Integration bedeute, dass Nordirland als politische Einheit aufgelöst und Teil der Republik würde. Devolution hingegen bedeute, dass Nordirland als politisches Konstrukt beibehalten und eine eigene Regierung bekäme, die dann eben nicht mehr der Zentralregierung in London, sondern der in Dublin unterstellt wäre. Umfragen zeigen jedoch, dass die Integrationslösung unter den Menschen in Nordirland kaum Zustimmung findet.
„Das alleinige und ausschließliche Recht, Staatsgesetze zu erlassen, wird hiermit dem Oireachtas [Parlament] verliehen. […] Es können jedoch durch ein Gesetz Bestimmungen über die Bildung und Anerkennung untergeordneter Gesetzgebungsorgane wie auch über ihre Befugnisse und Aufgaben erlassen werden.“
Verfassung der Republik Irland, Art. 15, Abs. 2
Das Devolutionsmodell bringt allerdings ein Problem mit sich: Die irische Verfassung erlaubt es zwar, Regierungsaufgaben an eine niedrigere Ebene abzutreten, dies bedarf allerdings einer Verfassungsänderung. Eine solche wiederum benötigt nach irischem Recht die Zustimmung des Volkes durch ein Referendum, an dem nur irische Staatsangehörige teilnehmen dürften. Britische Staatsbürger*innen in Nordirland könnten also nicht ihre Zustimmung zu einer Wiedervereinigung unter diesen Bedingungen geben.
Wie überzeugt man Protestanten von einem vereinten Irland?
Für dieses Problem gibt es bislang keine Lösung. Dennoch gibt es Studien, die erforscht haben, unter welchen Voraussetzungen nordirische Protestanten einer Wiedervereinigung mit der Republik zustimmen würden und welche Vorschläge sie am meisten davon abhalten würde, diese zu unterstützen. Ergebnis der Studie war, dass vor allem drei Themen den Befragten am Herzen liegen: Zum einen war es ihnen wichtig, auch weiterhin Zugang zum britischen „National Health Service“ zu haben, der trotz radikalen Sparmaßnahmen unter konservativer Führung in London immer noch hohes Ansehen genießt. Am zweitwichtigsten war es den Befragten, dass eine säkulare Politik herrscht, die Protestanten und Katholiken gleich behandelt, und drittens, dass die Unionisten ein Veto im Parlament in Dublin einlegen können. Auch die nach einer Wiedervereinigung wieder aktive EU-Mitgliedschaft wäre für nordirische Protestanten ein großer Grund, diese abzulehnen.

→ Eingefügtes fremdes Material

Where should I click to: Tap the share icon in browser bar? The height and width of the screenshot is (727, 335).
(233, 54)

Da gleich mehrere dieser Forderungen in keinster Weise mit der Vision von einem geeinten Irland vereinbar sind, wird der Weg dorthin wohl felsig werden. Es wäre schwierig und dazu hochgefährlich, eine Wiedervereinigung einfach am Widerstand der protestantischen Minderheit vorbei herbeizuführen. Eine solche Situation wäre dieselbe wie 1921, nur umgekehrt. Die Zukunft wird also zeigen, in welche Richtung die Grüne Insel steuert.

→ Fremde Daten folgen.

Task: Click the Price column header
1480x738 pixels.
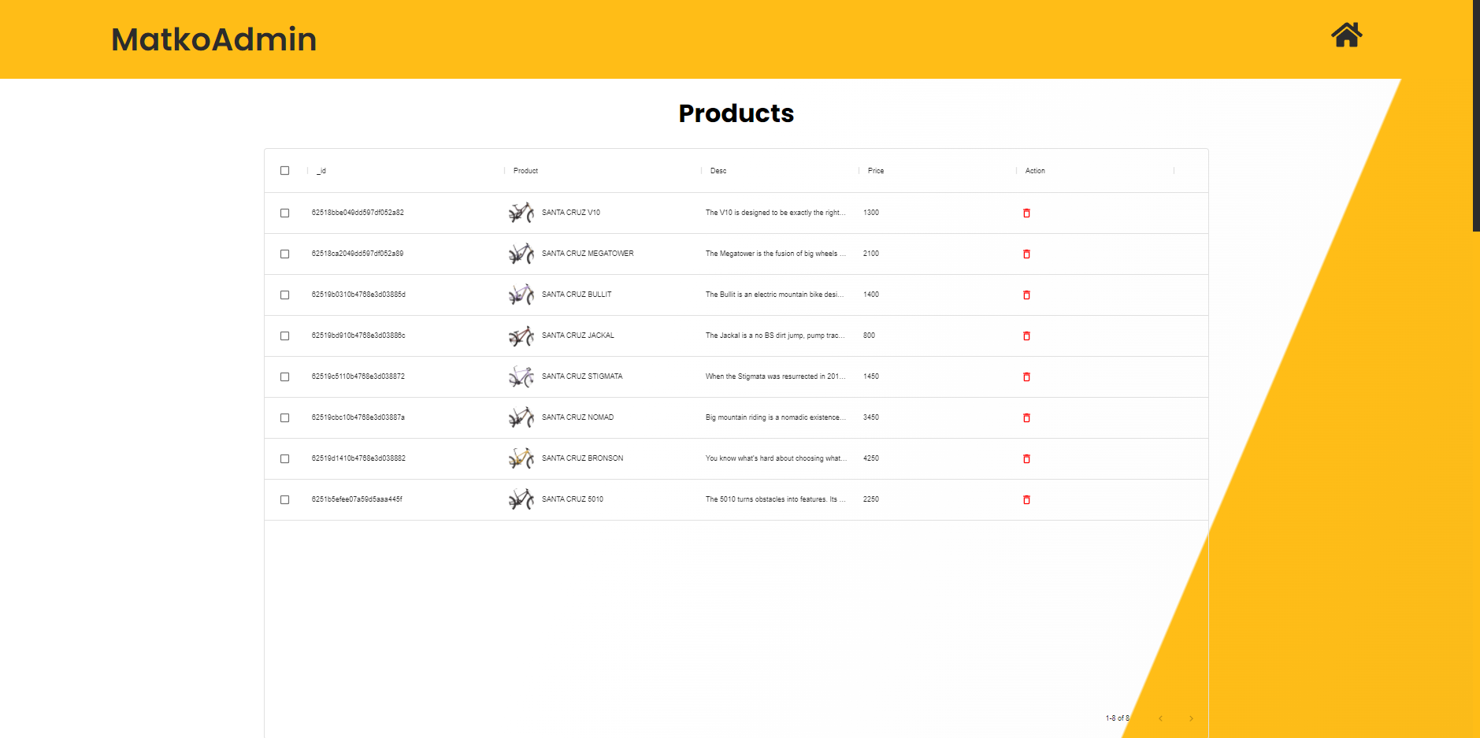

Konferenz im Rahmen von Gastprofessur
Die Tagung mit dem Namen „Discourses of Unity in Ireland and Europe“, in dessen Rahmen der Vortrag zu hören war, fand im Zuge einer irischen Gastprofessur an der Universität Tübingen statt. Diese dauert immer ein Wintersemester, die Konferenz folgt dann im Sommersemester. Der diesjährige Gastprofessor war der irische Filmemacher Maurice Fitzpatrick, der im Wintersemester unter anderem die Vorlesung „Screening Ireland“ hielt. Anwesend bei der Tagung waren unter anderem auch zwei Mitglieder der irischen Botschaft in Berlin, sowie einige Professor*innen der Universitäten Wuppertal, Würzburg und Saarbrücken, an denen die irische Gastprofessur in den nächsten Jahren Halt machen wird.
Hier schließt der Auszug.